What is asked
According to the distributive bargaining excerpt below, why can asking the other party for advice help a negotiation reach settlement? Answer in one to three sentences.

Chapter 3 Distributive Bargaining

• Ask what if: Instead of disagreeing with the offer of the other party, acknowledge it and respond with an option. For example: “I understand you believe you must have a 12% increase. What if we agreed to that figure—but to help pay for it, health care co-pays were changed?”

• Ask for advice: If asked in a constructive manner, the other party may develop

an option that represents positive movement toward a settlement. For example:

“How would you suggest I present that offer to my manager when company policy restricts us from providing service beyond one year?” or “I can agree to your price, if you can find a way to cover my delivery charges.” Opponents often appreciate the opportunity to help develop mutually agreeable options, and once involved, may even develop a sense of ownership in the options suggested, and thus help one of them become a settlement point.

Reframing Personal Attacks Making personal attacks has, unfortunately, become a common tactic in negotiations. The other party may simply get caught up in the “heat of battle,” or may actually plan on using personal attacks as a means of getting the other party emotionally involved and thus possibly less focused on their objectives. Personal attacks may be direct, such as: “I can’t stand dealing with lowlife people like you!” or “You are simply too stupid to realize that I’m going to win.” Or, they may be indirect, attacking your skill as a negotiator: “Are you sure you can afford this vacation home?” or “I don’t think you can analyze this proposal in time for us to reach a deal—you’d better get help.” How should you respond to personal attacks? First and foremost, prepare yourself for the possibility. If you have never been exposed to such a tactic, but expect it might occur in your next encounter, then as part of your preparation think about how you will respond—and most important, don’t let a personal attack get you emotionally involved. If your emotions take over your strategy, then you have given the other party a major advantage.





For example, a few years ago a real estate developer bought two-thirds of a valuable piece of lakefront property, expecting to buy the other third that was for sale and was the key to the total development project. The developer had already made one critical mistake by purchasing the first two-thirds of the property with no guarantee that he could buy the other third; he failed to realize the significant leverage he had given the other party who owned the last one-third of the property. Then in the first face-to-face meeting to discuss the remaining third of the property, he became enraged when the owners indicated they would prefer to sell their third of the land to someone else, even if at the same price. The developer took this negotiation tactic—introducing the existence of another buyer who is not at the table—as a personal attack and repeatedly asked, “Why isn’t my money just as good as theirs?” and “Why do they only need to match my offer, but I must beat their offer?” In what is an all too common response when someone becomes emotionally involved, the developer angrily left the meeting, hired an attorney, and spent the next several months in court. In the end, he paid the same amount that the owners of the last one-third of the property had asked in the beginning, which was approximately just a little more than what he paid per for acre for the first twothirds of the property. But his emotions led him to waste thousands of dollars on legal expenses and court fees.

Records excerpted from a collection
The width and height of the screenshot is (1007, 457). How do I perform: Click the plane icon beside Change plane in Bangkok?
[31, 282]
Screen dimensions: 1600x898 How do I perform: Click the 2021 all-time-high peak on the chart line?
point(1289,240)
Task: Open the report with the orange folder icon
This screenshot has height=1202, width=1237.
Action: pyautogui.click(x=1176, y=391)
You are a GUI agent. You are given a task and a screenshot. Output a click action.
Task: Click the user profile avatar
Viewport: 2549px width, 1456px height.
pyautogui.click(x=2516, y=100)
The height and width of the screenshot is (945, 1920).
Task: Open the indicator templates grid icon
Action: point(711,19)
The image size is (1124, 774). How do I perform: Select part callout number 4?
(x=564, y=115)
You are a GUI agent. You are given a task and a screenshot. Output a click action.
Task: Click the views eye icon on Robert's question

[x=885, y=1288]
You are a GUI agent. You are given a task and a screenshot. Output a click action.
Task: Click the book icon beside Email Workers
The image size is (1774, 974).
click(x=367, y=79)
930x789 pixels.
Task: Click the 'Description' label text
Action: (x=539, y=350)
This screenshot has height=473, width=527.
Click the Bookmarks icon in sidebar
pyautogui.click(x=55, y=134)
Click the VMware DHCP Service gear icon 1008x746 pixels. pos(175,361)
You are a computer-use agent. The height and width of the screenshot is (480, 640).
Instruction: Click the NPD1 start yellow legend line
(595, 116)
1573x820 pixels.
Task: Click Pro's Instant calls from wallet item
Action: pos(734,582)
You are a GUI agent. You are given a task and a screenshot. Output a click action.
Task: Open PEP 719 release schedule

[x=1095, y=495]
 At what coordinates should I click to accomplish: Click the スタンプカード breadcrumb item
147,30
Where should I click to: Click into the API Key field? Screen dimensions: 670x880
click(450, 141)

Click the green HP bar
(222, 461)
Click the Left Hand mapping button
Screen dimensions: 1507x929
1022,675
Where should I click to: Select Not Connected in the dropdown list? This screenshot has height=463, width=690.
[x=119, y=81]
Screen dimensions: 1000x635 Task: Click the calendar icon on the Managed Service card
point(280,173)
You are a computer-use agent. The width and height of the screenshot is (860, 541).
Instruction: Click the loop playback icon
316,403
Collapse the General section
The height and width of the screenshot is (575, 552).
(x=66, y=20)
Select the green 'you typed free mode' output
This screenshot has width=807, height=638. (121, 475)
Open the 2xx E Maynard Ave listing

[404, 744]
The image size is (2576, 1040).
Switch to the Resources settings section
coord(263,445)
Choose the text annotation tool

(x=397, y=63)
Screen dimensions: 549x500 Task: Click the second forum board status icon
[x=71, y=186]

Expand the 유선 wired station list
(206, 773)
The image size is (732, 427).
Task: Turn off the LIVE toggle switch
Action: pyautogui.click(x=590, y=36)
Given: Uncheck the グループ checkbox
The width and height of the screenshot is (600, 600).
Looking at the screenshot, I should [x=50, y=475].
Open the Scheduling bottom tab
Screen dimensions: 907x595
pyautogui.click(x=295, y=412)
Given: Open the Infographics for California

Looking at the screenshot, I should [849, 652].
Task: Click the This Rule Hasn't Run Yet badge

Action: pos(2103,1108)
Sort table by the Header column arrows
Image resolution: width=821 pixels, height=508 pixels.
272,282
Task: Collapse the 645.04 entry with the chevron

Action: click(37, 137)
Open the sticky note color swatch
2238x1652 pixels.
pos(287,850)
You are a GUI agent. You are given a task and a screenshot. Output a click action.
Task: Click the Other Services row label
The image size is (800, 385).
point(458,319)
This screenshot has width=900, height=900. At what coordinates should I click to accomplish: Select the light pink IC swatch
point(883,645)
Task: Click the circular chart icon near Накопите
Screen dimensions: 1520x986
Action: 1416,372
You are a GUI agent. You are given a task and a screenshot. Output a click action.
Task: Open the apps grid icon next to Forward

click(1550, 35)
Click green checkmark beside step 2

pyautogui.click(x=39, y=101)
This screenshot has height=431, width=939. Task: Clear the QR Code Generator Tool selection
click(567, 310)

Answer to the exercise
When asked in a constructive manner, the other party may develop an option that represents positive movement toward a settlement. Opponents often appreciate the opportunity to help develop mutually agreeable options. Once involved, they may even develop a sense of ownership in the options suggested and so help one of them become a settlement point.